Omnipotent owner
The security model just described is also called Discretionary Access Control (DAC). It is so called because the access rights are issued at the discretion of the object owner. The owner therefore has a special role - he can change the DACL of his object at any time. If the DACL of one of his objects denies him access, he can acquire it in two steps - first, by changing the DACL so that it gives him the rights, then by opening the object.
Administrators who are not the object owner can do this in three steps. They hold the SeTakeOwnership privilege in their access token which entitles them to change the owner of any objects. If an administrator wishes to access a stubborn object, he must first take ownership of it, then place an access right in the DACL and then he can finally open it.
Because of these properties, Discretionary Access Control is not ideal for selectively restricting the rights of a process, such as Internet Explorer in order to protect against security holes. Of course, it is also possible to write a special SID for IE in its access token and set minutely detailed DACLs which deny this SID all kinds of things. However, providing the process is running under the user ID of the registered user, access to the objects of this user cannot be prevented.

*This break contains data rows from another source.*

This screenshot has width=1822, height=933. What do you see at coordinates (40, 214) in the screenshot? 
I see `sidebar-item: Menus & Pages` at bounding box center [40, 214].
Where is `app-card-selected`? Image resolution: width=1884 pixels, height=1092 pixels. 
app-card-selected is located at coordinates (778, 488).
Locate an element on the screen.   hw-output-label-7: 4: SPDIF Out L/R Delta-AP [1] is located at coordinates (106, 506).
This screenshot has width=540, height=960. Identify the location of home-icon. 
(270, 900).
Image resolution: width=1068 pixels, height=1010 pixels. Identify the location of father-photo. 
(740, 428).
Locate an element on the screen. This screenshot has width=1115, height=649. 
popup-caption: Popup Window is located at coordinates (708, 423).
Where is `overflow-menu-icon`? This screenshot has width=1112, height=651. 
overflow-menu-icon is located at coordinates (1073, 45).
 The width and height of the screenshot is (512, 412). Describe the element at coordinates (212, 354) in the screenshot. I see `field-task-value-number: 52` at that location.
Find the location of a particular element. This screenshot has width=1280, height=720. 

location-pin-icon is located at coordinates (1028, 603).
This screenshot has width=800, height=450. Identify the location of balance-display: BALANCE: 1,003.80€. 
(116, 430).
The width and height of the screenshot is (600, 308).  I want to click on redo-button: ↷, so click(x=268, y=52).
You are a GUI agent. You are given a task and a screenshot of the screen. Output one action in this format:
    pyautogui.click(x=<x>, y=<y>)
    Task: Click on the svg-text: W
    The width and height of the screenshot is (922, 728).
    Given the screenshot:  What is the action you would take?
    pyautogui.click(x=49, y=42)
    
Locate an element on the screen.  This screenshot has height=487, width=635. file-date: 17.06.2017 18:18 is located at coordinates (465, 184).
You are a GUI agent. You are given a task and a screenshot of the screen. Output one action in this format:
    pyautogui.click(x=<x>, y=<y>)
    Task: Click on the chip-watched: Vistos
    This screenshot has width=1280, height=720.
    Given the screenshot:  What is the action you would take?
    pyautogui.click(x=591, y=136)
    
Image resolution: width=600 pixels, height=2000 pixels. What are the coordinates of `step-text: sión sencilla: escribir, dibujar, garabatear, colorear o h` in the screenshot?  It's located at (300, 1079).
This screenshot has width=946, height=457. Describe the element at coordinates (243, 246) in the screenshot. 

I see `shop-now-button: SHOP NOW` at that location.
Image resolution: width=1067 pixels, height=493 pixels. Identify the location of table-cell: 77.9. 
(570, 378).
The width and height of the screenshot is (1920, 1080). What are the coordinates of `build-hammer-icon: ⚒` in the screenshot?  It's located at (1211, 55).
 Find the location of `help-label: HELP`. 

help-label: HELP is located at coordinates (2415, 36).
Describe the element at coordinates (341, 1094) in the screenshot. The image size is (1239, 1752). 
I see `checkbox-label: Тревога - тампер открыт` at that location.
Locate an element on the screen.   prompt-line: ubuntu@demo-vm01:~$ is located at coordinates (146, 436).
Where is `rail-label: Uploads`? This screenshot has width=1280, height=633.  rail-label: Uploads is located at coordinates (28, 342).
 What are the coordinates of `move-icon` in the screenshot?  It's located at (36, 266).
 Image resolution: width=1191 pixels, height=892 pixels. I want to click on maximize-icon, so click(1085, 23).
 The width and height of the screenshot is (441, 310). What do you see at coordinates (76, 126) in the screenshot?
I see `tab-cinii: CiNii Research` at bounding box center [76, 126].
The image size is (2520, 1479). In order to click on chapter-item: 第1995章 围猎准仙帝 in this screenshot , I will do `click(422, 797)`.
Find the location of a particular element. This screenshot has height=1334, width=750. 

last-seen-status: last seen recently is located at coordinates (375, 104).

This may be a reason why Microsoft has decided to implement an additional security mechanism in Vista which has priority over the DAC, i.e. it prevents access where the DAC would otherwise allow it. Every process is also obliged to have an integrity level in its access token which expresses how trustworthy it is. In Vista, there are four levels - Low, Medium, High and System. At Medium level, programs run with standard user rights; High is intended for administrative activities and the even higher level, System, is reserved for a few operating system services. Internet Explorer is ranked right at the bottom at Low level.
From top to bottom
Each object in the system is located on one of four named levels, marked with a label in its security descriptor. The basic idea behind the integrity levels is that processes running at the lower level are prevented from gaining access to objects at a higher level. Thus, IE at Low level cannot touch user data stored on media and certainly cannot access system components at an even higher level. Access from bottom to top is limited while everything is permitted at the same level or from a higher level to a lower level - within the framework of discretionary access control which also has a part to play.
Microsoft has placed the label for the integrity level of an object in a component of the descriptor which has so far not been mentioned, the System Access Control List (SACL). In principle, this has the same structure as the DACL and is therefore also a list of entries consisting of a type, an SID and a handful of permission bits. In XP, the SACL is used to log specific attempts to access an object.
Vista introduces a new entry type for the integrity label as well as special SIDs for the four levels (in the documentation there is also apparently a fifth level called untrusted, which we have not yet seen in reality). The integrity level is in good hands in the SACL because special privileges are required to change it. Specifically, it is not sufficient to be the owner of an object in order to change the SACL.